In July 2008, the Estate filed a resident Inheritance Tax Return that did not report any Class “A” beneficiary, i.e., a spouse or civil partner. Id. at *14-15. In February 2009, the Estate filed a resident Estate tax return that included a claim for a “refund of some or all of the inheritance and estate taxes paid” to Dabich. Id. at *15. In February and March 2010, the Estate amended its state returns, seeking a deduction for the $9.9 million paid to Dabich as a Class “A” transferee. Id. at *16.
In April 2011, the Division of Taxation issued a Notice of Assessment that denied the $9.9 million deduction. Id. The Estate filed a timely administrative protest in July 2011. The Division of Taxation issued a final determination, reiterating that there was no allowable deduction for the $9.9 million paid to Dabich.

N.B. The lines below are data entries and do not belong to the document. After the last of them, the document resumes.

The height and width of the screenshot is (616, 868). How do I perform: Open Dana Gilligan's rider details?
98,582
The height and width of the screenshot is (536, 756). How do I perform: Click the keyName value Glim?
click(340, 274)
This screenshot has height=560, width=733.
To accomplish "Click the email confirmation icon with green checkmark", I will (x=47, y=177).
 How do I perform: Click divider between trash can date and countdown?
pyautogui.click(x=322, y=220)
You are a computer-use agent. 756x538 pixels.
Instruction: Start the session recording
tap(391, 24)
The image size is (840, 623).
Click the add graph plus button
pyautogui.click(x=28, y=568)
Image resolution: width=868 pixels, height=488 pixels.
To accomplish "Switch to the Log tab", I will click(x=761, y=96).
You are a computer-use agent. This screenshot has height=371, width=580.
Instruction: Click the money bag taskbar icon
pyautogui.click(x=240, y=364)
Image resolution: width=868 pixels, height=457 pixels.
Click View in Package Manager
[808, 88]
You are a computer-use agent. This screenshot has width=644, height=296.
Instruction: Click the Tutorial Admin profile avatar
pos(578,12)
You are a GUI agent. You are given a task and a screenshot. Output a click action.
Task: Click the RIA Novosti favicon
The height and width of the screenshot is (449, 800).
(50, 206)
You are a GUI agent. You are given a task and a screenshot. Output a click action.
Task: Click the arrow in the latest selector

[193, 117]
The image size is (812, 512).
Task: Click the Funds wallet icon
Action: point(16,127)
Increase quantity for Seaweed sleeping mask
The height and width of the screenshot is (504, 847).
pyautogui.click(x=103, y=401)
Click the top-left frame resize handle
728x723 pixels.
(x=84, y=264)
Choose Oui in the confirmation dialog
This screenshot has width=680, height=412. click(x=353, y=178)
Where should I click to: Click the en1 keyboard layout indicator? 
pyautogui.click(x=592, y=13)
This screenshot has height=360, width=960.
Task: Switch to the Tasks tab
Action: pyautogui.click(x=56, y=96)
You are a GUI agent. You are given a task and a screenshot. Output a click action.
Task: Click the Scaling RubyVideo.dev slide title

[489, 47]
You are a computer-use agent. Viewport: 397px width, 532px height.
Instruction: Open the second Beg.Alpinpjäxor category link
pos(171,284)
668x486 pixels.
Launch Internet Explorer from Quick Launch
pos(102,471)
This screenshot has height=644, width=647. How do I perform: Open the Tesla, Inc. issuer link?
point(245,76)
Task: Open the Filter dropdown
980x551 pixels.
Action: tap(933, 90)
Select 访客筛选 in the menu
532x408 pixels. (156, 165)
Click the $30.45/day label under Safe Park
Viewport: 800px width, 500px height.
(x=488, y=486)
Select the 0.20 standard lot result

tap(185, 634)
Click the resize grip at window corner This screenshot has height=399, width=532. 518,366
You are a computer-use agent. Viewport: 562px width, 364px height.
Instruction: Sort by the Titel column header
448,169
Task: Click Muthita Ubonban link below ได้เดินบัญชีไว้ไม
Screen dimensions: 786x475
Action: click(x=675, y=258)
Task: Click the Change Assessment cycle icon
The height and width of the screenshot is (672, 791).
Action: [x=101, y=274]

Id. at *18. The Division of Taxation found “that there was no evidence of a common-law marriage other than ‘circumstantial evidence,’ and that the IRS’ determination that Dabich was a common-law spouse was similarly not adequately supported.” Id. The Estate then filed the current complaint. Id. at *19.
The Estate moved for partial summary judgment, contending that “the New Jersey estate tax is dependent upon the federally calculated and allowed State death tax credit, therefore, [the Division of Taxation] is bound by the federal estate tax determinations of, and by, the Internal Revenue Service (“IRS”).” Id. at *1. The Division of Taxation cross-moved for partial summary judgment, arguing that “since the decedent was not married, and since New Jersey does not recognize common-law marriages, Taxation is not bound by the federally allowed marital deduction in computing the New Jersey estate tax.” Id. at *1-2.
The Tax Court held that although the de-coupled New Jersey estate tax is still computed with reference to the federal credit for state death taxes effective as of Dec. 31, 2001, the Division of Taxation is not barred from examining federally allowed estate tax deductions to ensure the same are in accord with the federal law as of that date. Id. at *33-34. Since the amount of the federal state death tax credit is impacted by the amount of the federally allowed marital deduction; the marital deduction is only allowed to a “spouse”; and determination of a “spouse” is controlled only by state law, the Division of Taxation is not automatically bound by the Internal Revenue Service’s (IRS) determination that a New Jersey resident decedent had a common-law marriage with another person who was paid by the decedent’s estate in settlement of probate litigation.
The Tax Court recognized that the Division of Taxation would be bound by an IRS’s determination if it was based on a court’s finding or recognition, on the merits, of a common-law marriage status, or on the IRS’s analysis or application of state law. However, because the finding that there was a common-law marriage between decedent and Dabich was the result of a settlement agreement, neither of these two elements was present. Id. at *45-46. Therefore, the Division of Taxation’s disallowance of the federally allowed marital deduction is proper. Id. at *43.
Further, the Tax Court found that the Division of Taxation improperly disallowed a portion of the executors’ commission expenses by relying on the Inheritance Tax regulations. Therefore, Plaintiff’s motion for partial summary judgment is denied in part, and defendant’s cross-motion for partial summary judgment is granted in part.